Gördesli: Was mich auch von den Grünen distanziert hat, ist, dass gewisse türkischstämmige Politiker sich mehr mit der Türkei-Politik beschäftigen und die Emotionen von Minderheiten, die wir hier in unserem Land haben, ausnutzen. Ich bin nicht damit einverstanden, dass eine Partei, vor allem eine wie die Grünen, einerseits für Menschenrechte und Demokratie steht, auf der anderen Seite die Menschenrechte und Demokratie mit Füßen getreten werden. Das war auch nicht das erste Mal, dass Herr Dönmez solche Aussagen macht, sondern in regelmäßigen Abständen. Ich bin generell dagegen, dass man die Emotionen von Minderheiten missbraucht. Man soll natürlich über solche Themen sprechen können, wir leben schließlich in einer Demokratie, aber von den Aussagen distanziere ich mich.

daStandard.at: Sie haben erwähnt, dass Sie sich zu Europa bekennen. Welche Rolle spielt Europa für Ihre Partei?

Gördesli: Wir sind für dieses Friedensprojekt. Wir sind für ein geeintes, friedliches Europa, wir betrachten aber gleichzeitig einigen Sachen kritisch. Die SLÖ ist dafür, dass Europa mehr die Menschen fördert. Nicht nur die Banken, sondern auch die Bürger, die auch ein würdiges und glückliches Leben führen und eine sichere Existenz haben können.

daStandard.at: Herrscht ein Demokratiedefizit in Europa?

Gördesli: Nicht nur in Europa, sondern auch in unserem Land. Wir legen großen Wert darauf, dass mehr Bürgerbeteiligung und Partizipation in den demokratischen Prozessen auf allen Ebenen möglich sind.

daStandard.at: Wo versagt das derzeitige System und welche konkreten Erneuerungsvorschläge haben Sie?

Gördesli: Wir wollen nach dem schweizerischen Prinzip mehr Demokratie auf allen Ebenen, dass die Bürger bei gewissen Entscheidungen auch Mitspracherecht haben. Dass die Entscheidungen nicht blind von der Politik getroffen werden, sondern den Bürgern auch eine gewisse Verantwortung überlassen werden sollte.

daStandard.at: Sie plädieren in ihrem Wahlprogramm für "bedingungsloses Grundeinkommen". Woher sollen die Ressourcen dafür kommen? Für wen soll es gelten?

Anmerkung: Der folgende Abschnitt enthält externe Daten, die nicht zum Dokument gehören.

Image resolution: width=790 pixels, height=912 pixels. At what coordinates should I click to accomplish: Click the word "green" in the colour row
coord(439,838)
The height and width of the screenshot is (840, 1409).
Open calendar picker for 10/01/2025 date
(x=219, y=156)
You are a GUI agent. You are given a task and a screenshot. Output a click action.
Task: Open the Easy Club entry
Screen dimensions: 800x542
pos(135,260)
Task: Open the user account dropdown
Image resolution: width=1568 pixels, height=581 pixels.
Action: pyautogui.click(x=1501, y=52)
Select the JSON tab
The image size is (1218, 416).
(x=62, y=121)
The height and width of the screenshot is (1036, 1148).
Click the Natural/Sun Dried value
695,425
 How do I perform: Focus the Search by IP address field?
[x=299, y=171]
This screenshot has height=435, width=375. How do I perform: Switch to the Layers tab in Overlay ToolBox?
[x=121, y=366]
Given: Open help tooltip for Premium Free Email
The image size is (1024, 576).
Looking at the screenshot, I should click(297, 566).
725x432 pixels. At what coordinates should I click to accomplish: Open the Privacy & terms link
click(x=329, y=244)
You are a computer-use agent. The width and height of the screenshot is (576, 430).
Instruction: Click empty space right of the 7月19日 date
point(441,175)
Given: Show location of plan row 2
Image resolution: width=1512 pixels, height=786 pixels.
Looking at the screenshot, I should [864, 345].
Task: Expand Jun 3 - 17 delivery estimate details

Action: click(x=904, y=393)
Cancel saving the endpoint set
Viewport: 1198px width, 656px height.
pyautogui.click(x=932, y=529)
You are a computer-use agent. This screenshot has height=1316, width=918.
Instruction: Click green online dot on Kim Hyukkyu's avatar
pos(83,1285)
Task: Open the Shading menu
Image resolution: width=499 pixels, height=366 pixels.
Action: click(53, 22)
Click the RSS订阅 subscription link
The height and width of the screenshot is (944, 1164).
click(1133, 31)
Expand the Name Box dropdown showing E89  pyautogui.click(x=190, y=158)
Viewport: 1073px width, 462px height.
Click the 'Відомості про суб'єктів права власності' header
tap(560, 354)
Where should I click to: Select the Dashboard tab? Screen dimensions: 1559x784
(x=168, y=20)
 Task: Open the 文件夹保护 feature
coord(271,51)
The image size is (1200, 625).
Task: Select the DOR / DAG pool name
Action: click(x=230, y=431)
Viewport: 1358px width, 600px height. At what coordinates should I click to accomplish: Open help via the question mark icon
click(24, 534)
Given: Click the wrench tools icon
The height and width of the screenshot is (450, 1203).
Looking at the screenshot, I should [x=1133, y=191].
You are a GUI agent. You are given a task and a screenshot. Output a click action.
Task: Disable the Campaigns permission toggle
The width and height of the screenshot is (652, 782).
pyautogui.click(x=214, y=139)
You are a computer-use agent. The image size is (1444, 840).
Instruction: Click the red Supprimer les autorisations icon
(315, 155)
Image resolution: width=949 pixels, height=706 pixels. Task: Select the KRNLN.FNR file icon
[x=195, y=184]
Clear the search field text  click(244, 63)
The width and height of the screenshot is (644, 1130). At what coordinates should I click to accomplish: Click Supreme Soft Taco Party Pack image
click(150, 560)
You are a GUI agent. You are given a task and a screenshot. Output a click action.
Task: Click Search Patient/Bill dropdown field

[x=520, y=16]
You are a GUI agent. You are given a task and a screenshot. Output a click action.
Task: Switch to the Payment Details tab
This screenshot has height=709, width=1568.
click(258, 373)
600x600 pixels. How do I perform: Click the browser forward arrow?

Gördesli: Wir müssen Realpolitik betreiben. In erster Linie ist bedingungsloses Grundeinkommen für österreichische Staatsbürger, weil die Mehrheit der Steuerzahler Österreicher sind. Anders wäre es auch nicht finanzierbar. Wir haben unsere Modelle, die auch zeigen, dass das finanzierbar ist. Wir legen großen Wert darauf, dass die Bürger die Möglichkeit haben, frei, ohne Unterdrückung die eigene Persönlichkeit zu entfalten. Dass sie nicht ein Produkt eines Fließbandsystems werden.

daStandard.at: In Ihrem Parteiprogramm steht, dass der Bildungsgrad oft "vererbt" wird. Wie könnte man generell zur Verbesserung der Aufstiegsmöglichkeiten beitragen?

Gördesli: Wir sind für die Aufhebung der Pragmatisierung von Lehrkräften. Wir sind dafür, dass die Lehrkräfte nach ihrer Ausbildung zwei Jahre in der Privatwirtschaft arbeiten müssen, bevor sie unterrichten, damit sie auch das echte Leben draußen sehen und dementsprechend mit ihren Schülern umgehen können. Wir sind für einen Lehrerführerschein mit Kontrollen von Lehrern alle fünf Jahre und für mehr Integrationsklassen. Mit Integrationsklassen meine ich jetzt nicht nur die Schüler, die Sprachdefizite haben, sondern auch Menschen mit Behinderungen.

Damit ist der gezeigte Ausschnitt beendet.